Antonio Pereira Neto, afirma que a modalidade intermitente pode ser vantajosa para as empresas que precisam da prestação de serviços esporádicos. Mas, acrescenta, as empresas precisam ter em mente que só deve ser adotada quando a prestação não será contínua e haverá alternância entre trabalho e dias de pausa.
“Se não, esse contrato será descaracterizado pela Justiça”, diz o advogado, que não descarta a possibilidade de empresas que reincidirem na prática de contratar trabalhadores fixos por meio do contrato intermitente serem multadas por fraude e até sofrerem ações coletivas do Ministério Público do Trabalho (MPT).

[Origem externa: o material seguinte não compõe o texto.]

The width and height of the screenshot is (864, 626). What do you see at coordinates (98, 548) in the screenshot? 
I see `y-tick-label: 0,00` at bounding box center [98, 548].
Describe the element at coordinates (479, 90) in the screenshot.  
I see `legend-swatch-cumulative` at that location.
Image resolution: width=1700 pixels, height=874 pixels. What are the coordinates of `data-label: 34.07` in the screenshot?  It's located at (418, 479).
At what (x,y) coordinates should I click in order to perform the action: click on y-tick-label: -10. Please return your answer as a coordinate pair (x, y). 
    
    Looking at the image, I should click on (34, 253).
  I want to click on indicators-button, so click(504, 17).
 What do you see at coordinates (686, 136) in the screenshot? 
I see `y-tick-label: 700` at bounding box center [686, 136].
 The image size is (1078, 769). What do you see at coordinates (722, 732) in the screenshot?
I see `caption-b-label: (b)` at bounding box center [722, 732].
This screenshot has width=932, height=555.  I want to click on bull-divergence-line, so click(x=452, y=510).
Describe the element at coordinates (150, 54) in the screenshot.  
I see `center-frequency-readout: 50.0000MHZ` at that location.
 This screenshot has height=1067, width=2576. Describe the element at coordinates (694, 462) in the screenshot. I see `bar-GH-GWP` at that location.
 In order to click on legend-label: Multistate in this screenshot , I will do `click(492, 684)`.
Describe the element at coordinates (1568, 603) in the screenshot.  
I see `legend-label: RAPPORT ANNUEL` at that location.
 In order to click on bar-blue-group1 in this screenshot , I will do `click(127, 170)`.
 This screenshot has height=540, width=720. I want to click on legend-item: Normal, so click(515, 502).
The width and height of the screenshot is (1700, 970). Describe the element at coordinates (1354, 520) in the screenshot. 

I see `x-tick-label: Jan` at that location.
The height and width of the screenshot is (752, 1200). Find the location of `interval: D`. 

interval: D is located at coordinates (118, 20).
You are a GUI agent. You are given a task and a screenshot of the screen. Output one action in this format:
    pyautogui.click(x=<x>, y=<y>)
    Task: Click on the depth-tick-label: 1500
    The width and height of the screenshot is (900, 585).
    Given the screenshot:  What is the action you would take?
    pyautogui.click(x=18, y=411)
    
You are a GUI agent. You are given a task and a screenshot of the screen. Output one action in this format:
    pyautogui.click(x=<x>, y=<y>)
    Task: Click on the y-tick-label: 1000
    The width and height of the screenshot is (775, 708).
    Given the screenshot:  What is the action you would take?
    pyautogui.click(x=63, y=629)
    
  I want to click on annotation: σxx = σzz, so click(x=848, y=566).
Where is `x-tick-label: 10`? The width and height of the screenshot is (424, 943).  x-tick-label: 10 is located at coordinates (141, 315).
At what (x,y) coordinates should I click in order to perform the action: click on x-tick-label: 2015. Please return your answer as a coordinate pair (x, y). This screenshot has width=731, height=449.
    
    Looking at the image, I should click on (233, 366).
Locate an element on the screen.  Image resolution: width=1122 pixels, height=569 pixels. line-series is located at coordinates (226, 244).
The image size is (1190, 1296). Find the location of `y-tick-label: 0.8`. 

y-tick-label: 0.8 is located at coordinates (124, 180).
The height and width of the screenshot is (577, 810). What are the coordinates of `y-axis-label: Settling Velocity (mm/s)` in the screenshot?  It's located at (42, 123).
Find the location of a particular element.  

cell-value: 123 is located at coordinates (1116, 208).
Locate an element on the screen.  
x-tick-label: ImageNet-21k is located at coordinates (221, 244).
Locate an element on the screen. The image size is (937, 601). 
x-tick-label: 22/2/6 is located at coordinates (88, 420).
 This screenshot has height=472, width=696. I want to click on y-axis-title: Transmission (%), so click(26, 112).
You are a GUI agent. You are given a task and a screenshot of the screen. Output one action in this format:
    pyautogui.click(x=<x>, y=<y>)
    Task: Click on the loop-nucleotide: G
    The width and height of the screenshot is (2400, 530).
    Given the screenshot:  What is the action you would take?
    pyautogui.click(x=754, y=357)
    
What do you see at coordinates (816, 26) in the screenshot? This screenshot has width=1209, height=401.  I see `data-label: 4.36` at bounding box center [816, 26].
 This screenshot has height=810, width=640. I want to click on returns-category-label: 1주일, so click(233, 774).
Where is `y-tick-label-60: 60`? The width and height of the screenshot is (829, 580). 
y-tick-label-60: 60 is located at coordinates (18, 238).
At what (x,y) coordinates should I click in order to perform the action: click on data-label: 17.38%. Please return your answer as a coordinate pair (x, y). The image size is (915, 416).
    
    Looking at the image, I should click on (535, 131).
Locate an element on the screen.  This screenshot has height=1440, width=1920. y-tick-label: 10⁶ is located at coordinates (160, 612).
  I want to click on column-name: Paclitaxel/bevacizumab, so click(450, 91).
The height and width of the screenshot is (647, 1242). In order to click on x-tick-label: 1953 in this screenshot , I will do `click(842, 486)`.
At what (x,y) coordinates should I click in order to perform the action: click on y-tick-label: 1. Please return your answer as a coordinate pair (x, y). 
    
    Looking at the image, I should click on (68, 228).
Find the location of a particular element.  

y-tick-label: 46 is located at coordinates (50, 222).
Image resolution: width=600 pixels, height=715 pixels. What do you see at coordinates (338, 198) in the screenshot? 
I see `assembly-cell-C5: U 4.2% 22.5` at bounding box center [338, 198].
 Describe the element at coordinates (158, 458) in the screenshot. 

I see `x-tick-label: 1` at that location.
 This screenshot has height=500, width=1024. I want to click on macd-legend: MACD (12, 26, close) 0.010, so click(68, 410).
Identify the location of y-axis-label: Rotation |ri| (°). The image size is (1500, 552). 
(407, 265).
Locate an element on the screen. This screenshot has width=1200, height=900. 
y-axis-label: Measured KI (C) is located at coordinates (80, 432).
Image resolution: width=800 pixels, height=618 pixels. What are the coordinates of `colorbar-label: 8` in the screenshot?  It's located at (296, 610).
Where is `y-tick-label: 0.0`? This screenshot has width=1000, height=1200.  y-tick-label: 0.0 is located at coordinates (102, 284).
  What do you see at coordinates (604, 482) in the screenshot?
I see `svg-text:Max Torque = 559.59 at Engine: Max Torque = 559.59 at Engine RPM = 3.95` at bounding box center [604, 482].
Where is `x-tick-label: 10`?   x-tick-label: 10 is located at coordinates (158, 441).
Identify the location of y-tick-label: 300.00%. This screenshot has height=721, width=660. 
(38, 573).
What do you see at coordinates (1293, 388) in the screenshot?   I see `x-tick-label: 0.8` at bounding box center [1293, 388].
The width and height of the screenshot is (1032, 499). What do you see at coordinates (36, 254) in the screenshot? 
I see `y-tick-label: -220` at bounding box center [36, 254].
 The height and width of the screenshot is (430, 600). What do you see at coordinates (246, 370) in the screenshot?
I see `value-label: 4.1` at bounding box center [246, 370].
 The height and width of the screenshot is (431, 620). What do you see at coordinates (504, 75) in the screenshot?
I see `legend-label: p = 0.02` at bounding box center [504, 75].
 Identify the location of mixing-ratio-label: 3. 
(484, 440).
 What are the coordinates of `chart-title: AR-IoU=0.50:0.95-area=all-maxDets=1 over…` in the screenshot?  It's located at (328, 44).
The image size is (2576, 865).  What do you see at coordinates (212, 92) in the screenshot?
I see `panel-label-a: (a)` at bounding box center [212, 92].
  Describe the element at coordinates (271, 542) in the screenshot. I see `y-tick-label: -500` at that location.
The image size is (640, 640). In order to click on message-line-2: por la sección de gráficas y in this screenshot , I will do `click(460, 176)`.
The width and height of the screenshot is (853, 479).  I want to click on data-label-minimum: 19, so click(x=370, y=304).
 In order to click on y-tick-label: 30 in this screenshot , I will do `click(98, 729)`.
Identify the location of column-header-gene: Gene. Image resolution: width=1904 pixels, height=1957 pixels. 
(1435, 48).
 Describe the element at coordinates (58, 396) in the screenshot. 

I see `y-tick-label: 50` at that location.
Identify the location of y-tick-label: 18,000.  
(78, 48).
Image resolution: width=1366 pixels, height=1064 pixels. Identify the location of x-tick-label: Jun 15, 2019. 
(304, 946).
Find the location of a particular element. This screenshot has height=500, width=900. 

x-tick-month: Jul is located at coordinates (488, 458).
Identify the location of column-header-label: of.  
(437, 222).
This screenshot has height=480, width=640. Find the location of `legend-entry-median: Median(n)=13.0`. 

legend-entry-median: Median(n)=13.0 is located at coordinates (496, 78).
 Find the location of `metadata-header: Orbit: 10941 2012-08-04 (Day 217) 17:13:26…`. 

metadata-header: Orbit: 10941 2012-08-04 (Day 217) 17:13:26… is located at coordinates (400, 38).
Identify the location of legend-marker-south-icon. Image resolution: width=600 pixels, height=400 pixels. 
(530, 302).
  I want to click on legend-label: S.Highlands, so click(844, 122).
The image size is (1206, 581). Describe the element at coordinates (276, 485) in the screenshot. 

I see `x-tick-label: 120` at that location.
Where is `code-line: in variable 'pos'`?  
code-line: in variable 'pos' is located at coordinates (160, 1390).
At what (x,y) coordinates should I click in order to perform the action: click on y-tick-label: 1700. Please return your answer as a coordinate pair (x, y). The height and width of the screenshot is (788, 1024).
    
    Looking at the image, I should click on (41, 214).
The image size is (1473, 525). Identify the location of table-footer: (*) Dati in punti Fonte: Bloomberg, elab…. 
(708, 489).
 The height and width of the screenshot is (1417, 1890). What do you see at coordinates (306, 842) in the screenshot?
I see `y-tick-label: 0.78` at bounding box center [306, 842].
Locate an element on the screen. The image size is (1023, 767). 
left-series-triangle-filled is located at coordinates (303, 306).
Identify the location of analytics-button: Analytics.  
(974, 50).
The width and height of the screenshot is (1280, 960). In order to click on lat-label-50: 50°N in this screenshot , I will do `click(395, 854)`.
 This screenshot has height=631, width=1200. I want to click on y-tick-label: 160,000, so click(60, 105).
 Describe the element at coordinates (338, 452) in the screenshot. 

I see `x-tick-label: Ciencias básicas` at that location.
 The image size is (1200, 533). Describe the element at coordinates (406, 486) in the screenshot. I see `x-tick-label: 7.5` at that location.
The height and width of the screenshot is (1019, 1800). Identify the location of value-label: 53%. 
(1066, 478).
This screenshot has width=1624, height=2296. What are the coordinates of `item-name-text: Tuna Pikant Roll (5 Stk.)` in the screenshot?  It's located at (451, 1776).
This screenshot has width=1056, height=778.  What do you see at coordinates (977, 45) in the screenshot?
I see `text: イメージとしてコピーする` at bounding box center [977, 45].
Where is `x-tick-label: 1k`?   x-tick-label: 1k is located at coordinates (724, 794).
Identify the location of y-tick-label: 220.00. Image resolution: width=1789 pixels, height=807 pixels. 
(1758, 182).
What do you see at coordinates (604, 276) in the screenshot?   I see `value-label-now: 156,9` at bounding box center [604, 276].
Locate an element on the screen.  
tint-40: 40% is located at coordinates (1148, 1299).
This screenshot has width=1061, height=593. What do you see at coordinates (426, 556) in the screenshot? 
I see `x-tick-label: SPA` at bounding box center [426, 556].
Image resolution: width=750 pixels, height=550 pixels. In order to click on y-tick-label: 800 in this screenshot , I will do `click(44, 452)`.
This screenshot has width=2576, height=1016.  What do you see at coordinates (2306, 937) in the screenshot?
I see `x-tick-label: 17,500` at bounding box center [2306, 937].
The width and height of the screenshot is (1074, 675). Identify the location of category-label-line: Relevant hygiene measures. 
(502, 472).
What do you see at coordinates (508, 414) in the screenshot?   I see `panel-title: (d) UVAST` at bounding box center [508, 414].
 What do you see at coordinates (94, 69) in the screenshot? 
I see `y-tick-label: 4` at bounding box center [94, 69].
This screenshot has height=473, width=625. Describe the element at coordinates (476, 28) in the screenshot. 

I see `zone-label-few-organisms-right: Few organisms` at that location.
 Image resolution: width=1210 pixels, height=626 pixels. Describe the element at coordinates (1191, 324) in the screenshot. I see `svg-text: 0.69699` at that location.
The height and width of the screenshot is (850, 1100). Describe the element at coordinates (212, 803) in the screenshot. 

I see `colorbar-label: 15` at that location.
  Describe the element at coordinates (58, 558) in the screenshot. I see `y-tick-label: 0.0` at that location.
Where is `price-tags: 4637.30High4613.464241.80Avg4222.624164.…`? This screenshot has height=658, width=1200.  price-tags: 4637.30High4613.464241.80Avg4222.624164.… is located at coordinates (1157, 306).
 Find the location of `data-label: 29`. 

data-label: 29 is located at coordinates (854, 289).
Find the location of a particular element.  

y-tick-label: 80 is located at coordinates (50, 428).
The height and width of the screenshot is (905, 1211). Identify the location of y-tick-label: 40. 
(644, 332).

Pelo risco de ser caracterizado como fraude, a advogada Juliana Bracks afirma que tem indicado essa modalidade em pouquíssimos casos. “A maioria eu vejo que seria fraude porque, em geral, são contratos perenes e habituais, só que em menos dias da semana. Mas fixo. E isso não é intermitente, mas um contrato de tempo parcial.”
A modalidade do contrato intermitente também está sendo questionada no Supremo Tribunal Federal (STF), por meio de três ações diretas de inconstitucionalidade (5826, 5829 e 6154). Por enquanto, há dois votos favoráveis por sua constitucionalidade e um contra.
Entidades que assessoram trabalhadores alegam, nos processos, que, embora o trabalho intermitente tenha sido criado sob o pretexto de ampliar vagas, leva a salários menores e impede a subsistência de trabalhadores. Violaria os princípios constitucionais da dignidade da pessoa humana e da isonomia.
A professora da PUC-SP e advogada trabalhista Fabíola Marques, concorda que, por meio do contrato intermitente, não há garantia mínima de salário ou quantidade de horas trabalhadas por mês. Ela afirma que, em geral, tem sido usada por restaurantes e hotéis.
Já o advogado Antonio Pereira Neto entende que não há supressão de direitos, mas sim flexibilização das leis trabalhistas, gerando possibilidade de mais emprego e facultando ao trabalhador a possibilidade de se ativar para mais de um empregador, podendo, ainda, acatar ou não ao chamado.